更に「外連味」(けれんみ)という言葉がありますが、同じく広辞苑によると”俗受けをねらったいやらしさ。はったり。ごまかし。”という定義となっています。
相手が如何に「胡散臭い」雰囲気を醸し出している人物であるかがわかりますね。
そしてそんな人のする仕事というのは「素人」にしか通用しないということで、主人公は相手をストレートにバッサリと斬っています。
「素人」と対比した言葉「玄人」が出てきますが、「自称・クリエーター」とは真逆のプロの「名言」までパクってしまうというその相手に「云いたきゃ手汚せ」と、痛烈に「きちんとプロとしての仕事をしてから発言せよ」と批判をしています。
「自称・クリエーター」のような人が身近にいたら思わず言いたくなるような言葉の数々を繰り出す主人公は、日頃同じよう思いをしている人々の代弁者のようでもあり、実に痛快に感じると共にその苦労が手に取るように理解できますね。
真のプロフェッショナルとは

主人公のストレートな描写は更に続きます。
「自称・クリエーター」は前出のとおり「山気」や「はったり」で仕事をするような人で、つまりは「嘘吐いている」のが日常という訳です。
嘘をつくその「口は下品」であり、その相手の人となりが全て「顔に書いて」ある有様なのです。

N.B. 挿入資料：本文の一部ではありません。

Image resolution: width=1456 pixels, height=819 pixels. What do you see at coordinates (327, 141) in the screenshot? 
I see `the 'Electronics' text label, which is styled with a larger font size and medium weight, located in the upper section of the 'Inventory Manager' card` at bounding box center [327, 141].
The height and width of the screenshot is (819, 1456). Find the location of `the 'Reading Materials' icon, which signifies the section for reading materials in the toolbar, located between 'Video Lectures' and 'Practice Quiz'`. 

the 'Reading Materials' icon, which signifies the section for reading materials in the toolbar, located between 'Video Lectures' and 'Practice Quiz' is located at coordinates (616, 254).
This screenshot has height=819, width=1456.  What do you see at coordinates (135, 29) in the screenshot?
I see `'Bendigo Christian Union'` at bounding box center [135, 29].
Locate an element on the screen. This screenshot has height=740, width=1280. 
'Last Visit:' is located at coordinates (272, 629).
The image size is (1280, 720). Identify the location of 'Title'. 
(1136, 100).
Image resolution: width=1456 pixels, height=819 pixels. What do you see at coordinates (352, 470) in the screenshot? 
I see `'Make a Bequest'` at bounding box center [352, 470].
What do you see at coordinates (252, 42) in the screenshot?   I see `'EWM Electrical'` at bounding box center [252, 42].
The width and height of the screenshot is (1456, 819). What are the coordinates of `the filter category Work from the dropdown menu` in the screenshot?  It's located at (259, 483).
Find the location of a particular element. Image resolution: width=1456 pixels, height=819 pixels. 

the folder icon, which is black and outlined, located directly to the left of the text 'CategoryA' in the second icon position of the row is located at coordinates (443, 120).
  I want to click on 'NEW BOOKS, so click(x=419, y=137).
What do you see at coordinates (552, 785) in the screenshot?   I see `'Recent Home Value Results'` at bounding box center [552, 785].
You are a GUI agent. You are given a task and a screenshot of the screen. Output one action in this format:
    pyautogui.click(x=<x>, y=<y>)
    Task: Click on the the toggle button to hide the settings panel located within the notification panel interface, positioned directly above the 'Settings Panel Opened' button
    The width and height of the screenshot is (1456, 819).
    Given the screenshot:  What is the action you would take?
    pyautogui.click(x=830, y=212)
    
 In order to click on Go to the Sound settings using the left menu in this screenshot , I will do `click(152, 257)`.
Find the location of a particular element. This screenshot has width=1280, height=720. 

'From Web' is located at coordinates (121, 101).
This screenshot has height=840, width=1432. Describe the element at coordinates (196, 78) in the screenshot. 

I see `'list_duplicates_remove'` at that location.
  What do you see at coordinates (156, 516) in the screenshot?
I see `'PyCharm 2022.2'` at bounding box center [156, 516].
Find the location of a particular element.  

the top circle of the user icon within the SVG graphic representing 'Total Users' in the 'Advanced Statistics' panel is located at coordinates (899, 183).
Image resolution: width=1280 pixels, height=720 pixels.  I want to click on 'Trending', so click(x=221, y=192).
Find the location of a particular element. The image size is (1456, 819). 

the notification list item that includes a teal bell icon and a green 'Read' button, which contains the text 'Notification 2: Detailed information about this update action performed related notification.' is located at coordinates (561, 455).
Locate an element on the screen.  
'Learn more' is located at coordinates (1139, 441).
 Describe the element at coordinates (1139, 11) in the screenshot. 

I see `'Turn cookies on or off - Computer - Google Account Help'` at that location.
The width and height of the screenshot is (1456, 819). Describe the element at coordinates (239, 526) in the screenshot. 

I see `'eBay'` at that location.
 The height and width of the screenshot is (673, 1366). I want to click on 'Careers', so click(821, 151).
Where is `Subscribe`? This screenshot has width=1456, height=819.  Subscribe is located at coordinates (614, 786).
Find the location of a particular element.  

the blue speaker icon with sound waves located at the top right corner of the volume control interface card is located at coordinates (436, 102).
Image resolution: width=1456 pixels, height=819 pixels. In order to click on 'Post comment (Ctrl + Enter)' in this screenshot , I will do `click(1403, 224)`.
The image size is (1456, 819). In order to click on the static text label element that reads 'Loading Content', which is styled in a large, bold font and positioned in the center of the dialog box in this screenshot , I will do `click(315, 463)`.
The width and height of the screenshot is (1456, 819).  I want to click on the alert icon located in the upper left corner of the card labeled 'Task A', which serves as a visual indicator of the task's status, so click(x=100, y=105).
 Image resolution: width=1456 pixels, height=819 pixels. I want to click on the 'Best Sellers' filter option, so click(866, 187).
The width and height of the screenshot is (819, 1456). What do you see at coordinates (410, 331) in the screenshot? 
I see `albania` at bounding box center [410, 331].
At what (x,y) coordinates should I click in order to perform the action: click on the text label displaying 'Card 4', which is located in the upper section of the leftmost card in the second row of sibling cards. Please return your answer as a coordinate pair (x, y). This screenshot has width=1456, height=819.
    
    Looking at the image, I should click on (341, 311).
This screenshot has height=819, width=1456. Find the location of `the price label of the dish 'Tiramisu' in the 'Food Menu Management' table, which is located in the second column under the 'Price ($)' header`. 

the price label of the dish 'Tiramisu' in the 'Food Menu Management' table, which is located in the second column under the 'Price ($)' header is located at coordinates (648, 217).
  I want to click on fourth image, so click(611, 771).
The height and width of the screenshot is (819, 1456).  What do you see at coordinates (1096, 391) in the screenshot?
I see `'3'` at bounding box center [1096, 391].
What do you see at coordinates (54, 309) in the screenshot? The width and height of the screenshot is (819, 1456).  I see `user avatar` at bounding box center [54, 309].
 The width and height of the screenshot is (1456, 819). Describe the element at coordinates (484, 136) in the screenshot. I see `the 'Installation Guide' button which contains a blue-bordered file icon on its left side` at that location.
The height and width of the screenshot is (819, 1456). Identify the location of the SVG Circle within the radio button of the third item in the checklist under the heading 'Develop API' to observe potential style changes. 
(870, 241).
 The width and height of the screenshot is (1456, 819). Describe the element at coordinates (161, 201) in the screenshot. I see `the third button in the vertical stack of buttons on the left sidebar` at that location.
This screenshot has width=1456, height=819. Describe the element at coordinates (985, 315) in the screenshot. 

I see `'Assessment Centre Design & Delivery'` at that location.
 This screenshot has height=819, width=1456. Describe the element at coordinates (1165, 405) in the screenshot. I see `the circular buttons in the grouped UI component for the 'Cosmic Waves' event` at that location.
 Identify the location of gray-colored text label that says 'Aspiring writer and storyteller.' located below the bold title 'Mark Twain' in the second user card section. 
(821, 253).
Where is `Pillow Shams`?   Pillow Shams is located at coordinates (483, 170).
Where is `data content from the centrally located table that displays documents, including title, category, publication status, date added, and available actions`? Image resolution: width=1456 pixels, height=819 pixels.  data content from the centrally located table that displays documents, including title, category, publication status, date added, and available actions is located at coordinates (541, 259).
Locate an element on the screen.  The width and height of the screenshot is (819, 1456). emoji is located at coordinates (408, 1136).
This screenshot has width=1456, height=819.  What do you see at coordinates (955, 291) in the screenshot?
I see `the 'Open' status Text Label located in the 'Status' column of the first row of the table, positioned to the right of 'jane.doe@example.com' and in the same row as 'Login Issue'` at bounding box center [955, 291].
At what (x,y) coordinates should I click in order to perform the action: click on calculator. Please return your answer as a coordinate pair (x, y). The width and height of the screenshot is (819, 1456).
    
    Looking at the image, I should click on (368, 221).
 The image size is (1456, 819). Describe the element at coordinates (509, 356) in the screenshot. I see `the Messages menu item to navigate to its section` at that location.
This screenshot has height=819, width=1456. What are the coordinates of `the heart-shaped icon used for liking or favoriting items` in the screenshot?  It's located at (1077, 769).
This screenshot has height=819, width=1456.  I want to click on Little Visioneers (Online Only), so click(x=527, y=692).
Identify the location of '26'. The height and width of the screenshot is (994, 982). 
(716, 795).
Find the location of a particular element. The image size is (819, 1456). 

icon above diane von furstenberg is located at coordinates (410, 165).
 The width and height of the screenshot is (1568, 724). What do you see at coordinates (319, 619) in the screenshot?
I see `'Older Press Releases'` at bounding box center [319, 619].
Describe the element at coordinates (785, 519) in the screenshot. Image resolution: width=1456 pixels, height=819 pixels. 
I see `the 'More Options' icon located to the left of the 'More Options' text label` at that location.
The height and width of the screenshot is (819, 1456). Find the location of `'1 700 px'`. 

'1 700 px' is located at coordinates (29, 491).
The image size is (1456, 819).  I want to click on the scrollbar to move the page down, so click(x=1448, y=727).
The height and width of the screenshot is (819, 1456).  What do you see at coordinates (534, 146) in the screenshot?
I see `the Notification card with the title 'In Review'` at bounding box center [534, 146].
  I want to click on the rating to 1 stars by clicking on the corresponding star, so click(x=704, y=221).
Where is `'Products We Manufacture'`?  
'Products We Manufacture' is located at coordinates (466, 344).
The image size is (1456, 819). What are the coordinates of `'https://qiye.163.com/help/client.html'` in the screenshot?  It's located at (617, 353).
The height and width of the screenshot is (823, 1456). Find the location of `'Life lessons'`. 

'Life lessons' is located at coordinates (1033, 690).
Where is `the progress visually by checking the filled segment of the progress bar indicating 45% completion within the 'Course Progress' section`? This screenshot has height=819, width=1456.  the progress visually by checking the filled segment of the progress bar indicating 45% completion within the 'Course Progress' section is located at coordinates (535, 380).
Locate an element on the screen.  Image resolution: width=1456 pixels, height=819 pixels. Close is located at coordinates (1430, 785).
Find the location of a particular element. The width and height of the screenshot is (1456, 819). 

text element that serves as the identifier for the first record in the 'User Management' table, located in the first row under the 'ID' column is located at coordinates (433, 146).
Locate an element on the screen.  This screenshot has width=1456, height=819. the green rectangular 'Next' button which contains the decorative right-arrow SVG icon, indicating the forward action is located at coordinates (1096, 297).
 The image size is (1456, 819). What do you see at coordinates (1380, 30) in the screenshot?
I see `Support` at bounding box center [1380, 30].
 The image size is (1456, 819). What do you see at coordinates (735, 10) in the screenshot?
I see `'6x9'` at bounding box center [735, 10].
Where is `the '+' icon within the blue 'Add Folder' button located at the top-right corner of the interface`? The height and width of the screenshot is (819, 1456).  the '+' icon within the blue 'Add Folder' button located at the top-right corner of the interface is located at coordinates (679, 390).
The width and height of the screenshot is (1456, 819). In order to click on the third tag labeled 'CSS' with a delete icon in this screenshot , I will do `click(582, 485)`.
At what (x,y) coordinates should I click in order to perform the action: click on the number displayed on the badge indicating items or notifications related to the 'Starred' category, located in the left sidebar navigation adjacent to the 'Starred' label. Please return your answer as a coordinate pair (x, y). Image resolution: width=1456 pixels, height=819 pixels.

「持っていない物をさも持っているかのように云う」とあり、「嘘」の内容が描写されています。
次に、タイトル「急がば回れ」とイコールである「急いちゃことを為損じる」とあり、相手が如何にショートカットをしながら、つまりは手抜き仕事をしている様子がわかります。
そして「ちゃんとはたらけ」とあり、ここでもストレートに相手への要求が提示されています。
最後に「プライド迷子」とあり、プロとしての仕事が出来ていないにも関わらず「プライド」だけは高い様子が伺え、非常に扱いにくい人物であることも見て取れますね。

ここでは、「プロフェッショナル」の仕事ぶりとはどの様なものであるかが描かれています。
「相手を最優先」「黙して丁寧迅速品質」とコンパクトに必要な条件が提示されています。
上記の要件を充たしたその先に「洒落気」「品性・知性」といったものが身につくという訳です。
それに対比するようにダメな仕事に纏わるワードが羅列されています。
「色気才能カリスマ性」とあり、件(くだん)の「自称・クリエーター」を形容するようなワードと共に「ふわっとした物」と説明も付け加えられています。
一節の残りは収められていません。